Mr. Adsit tells us how he wants to adopt process centric thinking, ala Toyota Production System, and adapt to the call center industry. I think this interview may serve as a good example for those departments or service-oriented areas of the business that do not think Lean applies to them. Have them take a look at this two part article:
Call Center - Part I
Call Center - Part II
In summary if you can replace the word “agent” in the following sentence with whatever role you choose in your organization, you will understand where Mr. Adsit is coming from:
“the industry has a lot of problems, but there is a single issue that the others pale against: between: agent variation.”

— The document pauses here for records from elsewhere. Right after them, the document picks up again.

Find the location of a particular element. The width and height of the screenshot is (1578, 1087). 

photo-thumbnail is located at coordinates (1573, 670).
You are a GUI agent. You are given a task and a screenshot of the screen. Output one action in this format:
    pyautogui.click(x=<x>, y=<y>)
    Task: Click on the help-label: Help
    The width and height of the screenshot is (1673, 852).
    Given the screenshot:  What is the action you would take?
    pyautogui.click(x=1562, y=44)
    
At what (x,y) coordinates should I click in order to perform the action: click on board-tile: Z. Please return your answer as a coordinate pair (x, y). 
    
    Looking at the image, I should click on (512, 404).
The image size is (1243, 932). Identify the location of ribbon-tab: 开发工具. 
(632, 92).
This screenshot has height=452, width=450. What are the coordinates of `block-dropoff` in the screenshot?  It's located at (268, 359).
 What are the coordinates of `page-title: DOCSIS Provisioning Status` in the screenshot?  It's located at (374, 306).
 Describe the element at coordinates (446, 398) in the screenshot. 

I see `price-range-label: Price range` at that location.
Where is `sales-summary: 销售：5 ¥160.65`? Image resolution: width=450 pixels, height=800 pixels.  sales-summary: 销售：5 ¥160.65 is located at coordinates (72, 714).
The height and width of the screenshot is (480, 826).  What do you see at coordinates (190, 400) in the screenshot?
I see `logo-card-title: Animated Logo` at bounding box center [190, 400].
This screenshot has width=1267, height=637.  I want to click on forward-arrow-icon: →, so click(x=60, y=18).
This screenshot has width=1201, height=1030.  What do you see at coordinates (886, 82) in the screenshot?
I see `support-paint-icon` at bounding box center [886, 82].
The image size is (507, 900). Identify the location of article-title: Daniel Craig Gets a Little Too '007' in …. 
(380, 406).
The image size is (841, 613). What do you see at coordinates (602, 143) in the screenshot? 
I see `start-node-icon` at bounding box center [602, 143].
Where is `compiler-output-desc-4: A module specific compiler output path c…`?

Now at this point, we could go into a judge and blame situation. Why can't agents do the job correctly and follow directions? Or we could go deeper and ask why can't managers do a better job of coaching? This is where Mr. Adsit chooses to lead us. He boils this problem down into two reason which helps us understand why Lean is a management system for improvement not a hodgepodge collection of tools:
1)“Consumers, call center leaders, and CEOs tolerate the fact that the quality of the experience the customer has is a function of the agent who happens to pick up the phone.” In other words, nobody cares and if they did, they feel there is little they could do about it. So, we need somebody to have the vision to lead us through the problem.
2)“Improvement model is wrong.” Given that #1 is generally true, we learn how the agent centric improvement model is inferior to a process centric improvement model, led by management.
This is the meat of the article and I'm going to let you take it from there. Your thoughts? I think this is somebody to watch. If he can do half of what he is talking about...that will turn some heads.